+++ Data lines +++

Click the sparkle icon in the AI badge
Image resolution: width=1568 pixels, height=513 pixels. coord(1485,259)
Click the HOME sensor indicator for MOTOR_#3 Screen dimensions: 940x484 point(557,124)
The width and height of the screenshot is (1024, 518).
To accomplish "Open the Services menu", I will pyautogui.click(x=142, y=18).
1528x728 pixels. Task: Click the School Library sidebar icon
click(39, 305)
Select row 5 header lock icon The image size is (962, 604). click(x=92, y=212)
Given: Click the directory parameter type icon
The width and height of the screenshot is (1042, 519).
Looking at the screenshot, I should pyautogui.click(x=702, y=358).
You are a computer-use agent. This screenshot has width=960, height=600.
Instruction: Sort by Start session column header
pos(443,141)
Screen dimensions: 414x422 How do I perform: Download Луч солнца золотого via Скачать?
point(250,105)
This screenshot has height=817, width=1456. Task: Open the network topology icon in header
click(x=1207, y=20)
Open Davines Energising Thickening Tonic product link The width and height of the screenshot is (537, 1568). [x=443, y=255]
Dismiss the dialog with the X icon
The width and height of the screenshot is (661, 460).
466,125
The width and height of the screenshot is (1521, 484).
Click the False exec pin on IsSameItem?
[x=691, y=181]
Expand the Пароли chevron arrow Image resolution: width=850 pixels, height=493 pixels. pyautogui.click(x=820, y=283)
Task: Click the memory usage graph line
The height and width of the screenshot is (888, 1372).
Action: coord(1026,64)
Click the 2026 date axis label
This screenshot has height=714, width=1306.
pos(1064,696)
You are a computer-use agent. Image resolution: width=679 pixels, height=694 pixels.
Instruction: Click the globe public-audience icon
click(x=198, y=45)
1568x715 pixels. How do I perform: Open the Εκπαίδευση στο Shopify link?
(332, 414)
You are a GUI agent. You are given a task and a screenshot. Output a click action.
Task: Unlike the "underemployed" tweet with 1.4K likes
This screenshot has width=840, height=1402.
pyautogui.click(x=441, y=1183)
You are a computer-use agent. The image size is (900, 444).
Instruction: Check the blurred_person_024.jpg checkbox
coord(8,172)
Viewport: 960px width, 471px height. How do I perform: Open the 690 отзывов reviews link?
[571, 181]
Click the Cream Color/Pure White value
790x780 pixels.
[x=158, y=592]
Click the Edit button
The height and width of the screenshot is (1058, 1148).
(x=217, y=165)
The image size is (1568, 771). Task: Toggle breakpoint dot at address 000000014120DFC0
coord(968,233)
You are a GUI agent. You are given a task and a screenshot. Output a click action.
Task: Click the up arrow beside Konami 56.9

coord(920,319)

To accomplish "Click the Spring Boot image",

+++

Stated task: Arrange every line of the material above as a numbered list, omitting the blank lines.

Task response:
1. Click the sparkle icon in the AI badge
2. Image resolution: width=1568 pixels, height=513 pixels. coord(1485,259)
3. Click the HOME sensor indicator for MOTOR_#3 Screen dimensions: 940x484 point(557,124)
4. The width and height of the screenshot is (1024, 518).
5. To accomplish "Open the Services menu", I will pyautogui.click(x=142, y=18).
6. 1528x728 pixels. Task: Click the School Library sidebar icon
7. click(39, 305)
8. Select row 5 header lock icon The image size is (962, 604). click(x=92, y=212)
9. Given: Click the directory parameter type icon
10. The width and height of the screenshot is (1042, 519).
11. Looking at the screenshot, I should pyautogui.click(x=702, y=358).
12. You are a computer-use agent. This screenshot has width=960, height=600.
13. Instruction: Sort by Start session column header
14. pos(443,141)
15. Screen dimensions: 414x422 How do I perform: Download Луч солнца золотого via Скачать?
16. point(250,105)
17. This screenshot has height=817, width=1456. Task: Open the network topology icon in header
18. click(x=1207, y=20)
19. Open Davines Energising Thickening Tonic product link The width and height of the screenshot is (537, 1568). [x=443, y=255]
20. Dismiss the dialog with the X icon
21. The width and height of the screenshot is (661, 460).
22. 466,125
23. The width and height of the screenshot is (1521, 484).
24. Click the False exec pin on IsSameItem?
25. [x=691, y=181]
26. Expand the Пароли chevron arrow Image resolution: width=850 pixels, height=493 pixels. pyautogui.click(x=820, y=283)
27. Task: Click the memory usage graph line
28. The height and width of the screenshot is (888, 1372).
29. Action: coord(1026,64)
30. Click the 2026 date axis label
31. This screenshot has height=714, width=1306.
32. pos(1064,696)
33. You are a computer-use agent. Image resolution: width=679 pixels, height=694 pixels.
34. Instruction: Click the globe public-audience icon
35. click(x=198, y=45)
36. 1568x715 pixels. How do I perform: Open the Εκπαίδευση στο Shopify link?
37. (332, 414)
38. You are a GUI agent. You are given a task and a screenshot. Output a click action.
39. Task: Unlike the "underemployed" tweet with 1.4K likes
40. This screenshot has width=840, height=1402.
41. pyautogui.click(x=441, y=1183)
42. You are a computer-use agent. The image size is (900, 444).
43. Instruction: Check the blurred_person_024.jpg checkbox
44. coord(8,172)
45. Viewport: 960px width, 471px height. How do I perform: Open the 690 отзывов reviews link?
46. [571, 181]
47. Click the Cream Color/Pure White value
48. 790x780 pixels.
49. [x=158, y=592]
50. Click the Edit button
51. The height and width of the screenshot is (1058, 1148).
52. (x=217, y=165)
53. The image size is (1568, 771). Task: Toggle breakpoint dot at address 000000014120DFC0
54. coord(968,233)
55. You are a GUI agent. You are given a task and a screenshot. Output a click action.
56. Task: Click the up arrow beside Konami 56.9
57. coord(920,319)
58. To accomplish "Click the Spring Boot image",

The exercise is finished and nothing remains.